Groups (Was Re: [lbo-talk] Re: Democracy and ConstitutionalRights)

Carl Remick carlremick at hotmail.com
Tue Aug 24 11:17:18 PDT 2004



>On Tue, 24 Aug 2004, Jon Johanning wrote:
>
> > Similarly for mathematics -- some societies have been said to have no
> > concepts of numbers, or only a few: "one," "two," "many," etc. Perhaps
> > they haven't found any use for developing mathematical concepts further
> > than that, but I would bet that they would have little trouble learning
> > "Western-style" mathematics, at least as well as well as American
> > students do (not very well, in most cases!), if they were motivated to
> > do so for some reason and were given instruction. It's not that their
> > society didn't "construct" mathematics, or their brains are incapable
> > of understanding it, whereas Western society did; it's just that they
> > were never motivated to get curious about numbers.
>
>I guess I'm not being clear. This is the point I'm trying to
>emphasize: humans have brains that are capable of math and
>conceptual hierarchies and formal logical reasoning; however,
>the widespread expression of specific mode of thought in
>everyday life is due to social/historical conditions.
>
>Miles

[The current Economist has an interesting article on this.]

Language barriers

Aug 19th 2004
>From The Economist print edition

Can a concept exist without words to describe it?

TAKE heart, those of you who struggled with maths at school. It seems that words for exact numbers do not exist in all languages. And if someone has no word for a number, he may have no notion of what that number means.

The Pirahã, a group of hunter-gatherers who live along the banks of the Maici River in Brazil, use a system of counting called “one-two-many”. In this, the word for “one” translates to “roughly one” (similar to “one or two” in English), the word for “two” means “a slightly larger amount than one” (similar to “a few” in English), and the word for “many” means “a much larger amount”. In a paper just published in Science, Peter Gordon of Columbia University uses his study of the Pirahã and their counting system to try to answer a tricky linguistic question.

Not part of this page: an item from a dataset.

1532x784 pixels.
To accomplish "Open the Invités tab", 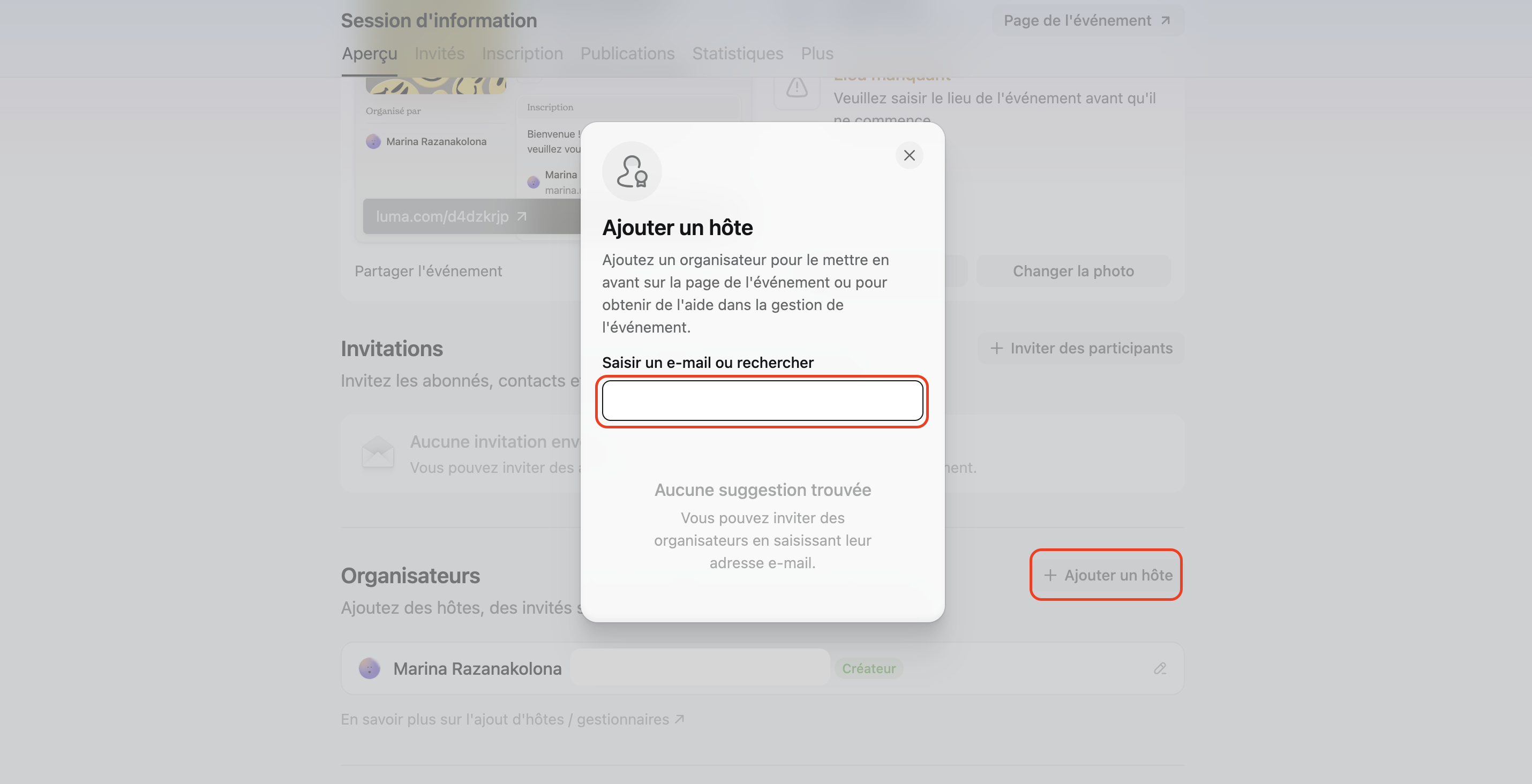I will [439, 54].
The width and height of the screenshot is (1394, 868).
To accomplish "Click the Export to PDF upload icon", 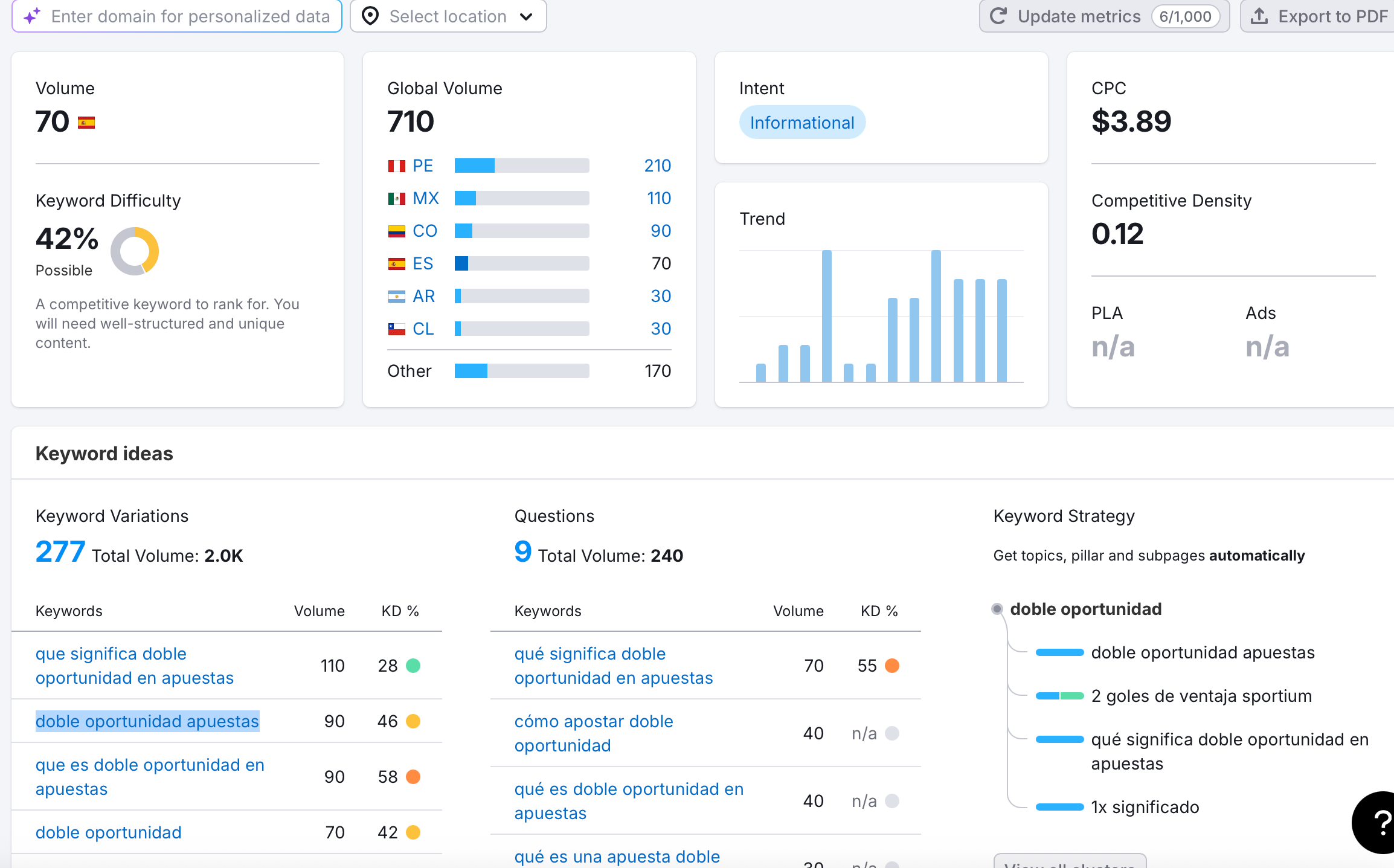I will point(1259,16).
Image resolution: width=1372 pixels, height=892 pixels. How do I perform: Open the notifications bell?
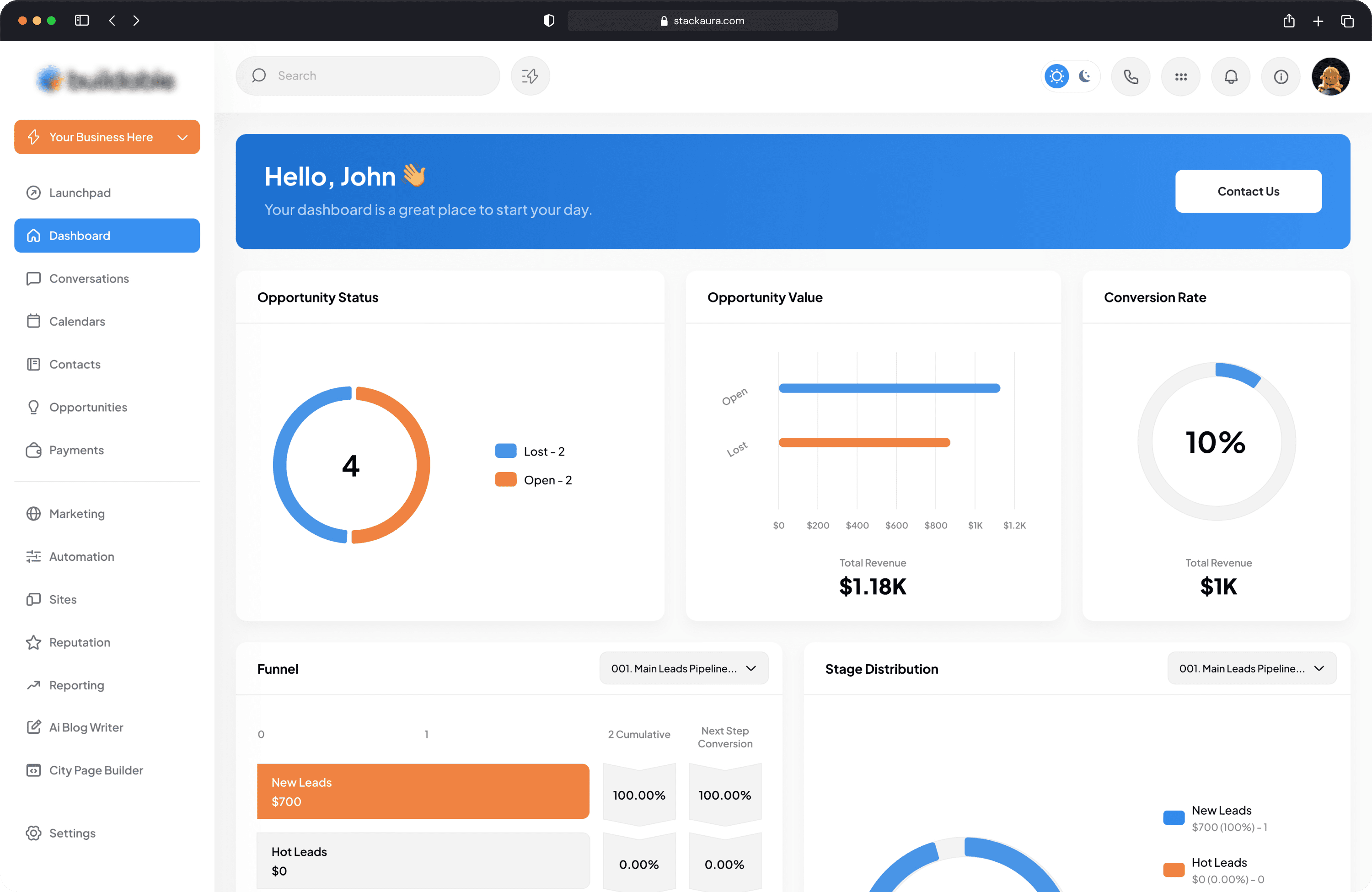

This question was posed by Benjamin Lee Whorf in the 1930s. Whorf studied Hopi, an Amerindian language very different from the Eurasian languages that had hitherto been the subject of academic linguistics. His work led him to suggest that language not only influences thought but, more strongly, that it determines thought.

While there is no dispute that language influences what people think about, evidence suggesting it determines thought is inconclusive. For example, in 1972, Eleanor Rosch and Karl Heider investigated the colour-naming abilities of the Dani people of Indonesia. The Dani have words for only two colours: black and white. But Dr Rosch and Dr Heider found that, even so, Dani could distinguish and comprehend other colours. That does not support the deterministic version of the Whorf hypothesis.

While recognising that there are such things as colours for which you have no name is certainly a cognitive leap, it may not be a good test of Whorf's ideas. Colours, after all, are out there everywhere. Numbers, by contrast, are abstract, so may be a better test. Dr Gordon therefore spent a month with the Pirahã and elicited the help of seven of them to see how far their grasp of numbers extended.

Using objects with which the participants were familiar (sticks, nuts and—perhaps surprisingly—small batteries), he asked his subjects to perform a variety of tasks designed to measure their ability to count. Most of these tests involved the participant matching the number and layout of a group of objects that Dr Gordon had arranged on a table.

The tests began simply, with a row of, say, seven evenly spaced batteries. Gradually, they got more complicated. The more complicated tests included tasks such as matching numbers of unevenly spaced objects, replicating the number of objects from memory, and copying a number of straight lines from a drawing.

In the tests that involved matching the number and layout of objects they could see, participants were pretty good when faced with two or three items, but found it harder to cope as the number of items rose. Once it was beyond eight, they were getting it right only three-quarters of the time. The only exception was in those tests that used unevenly spaced objects—an arrangement that can be perceived as a group of clusters. Here, performance fell off when the number of objects was six, but shot up again when it was between seven and ten. Dr Gordon suggests that the participants used a “chunking” strategy, counting the clusters and the numbers of objects within each cluster separately.

Things were worse when the participants had to remember the number of objects in a layout and replicate it “blind”, rather than matching a layout they could see. In this case the success rate dropped to zero when the number of items became, in terms of their language, “many”. And line drawing produced the worst results of all—though that could have had as much to do with the fact that drawing is not part of Pirahã culture as it did with the difficulties of numerical abstraction. Indeed, Dr Gordon described the task of reproducing straight lines as being accomplished only with “heavy sighs and groans”.

The Pirahã are a people who have steadfastly resisted assimilation into mainstream Brazilian culture. Their commerce takes the form of barter, with no need to exchange money. Exact numbers do not exist in their language simply because there is no need for them. And in this case, what you do not need, you do not have. At least in the field of maths, it seems, Whorf was right.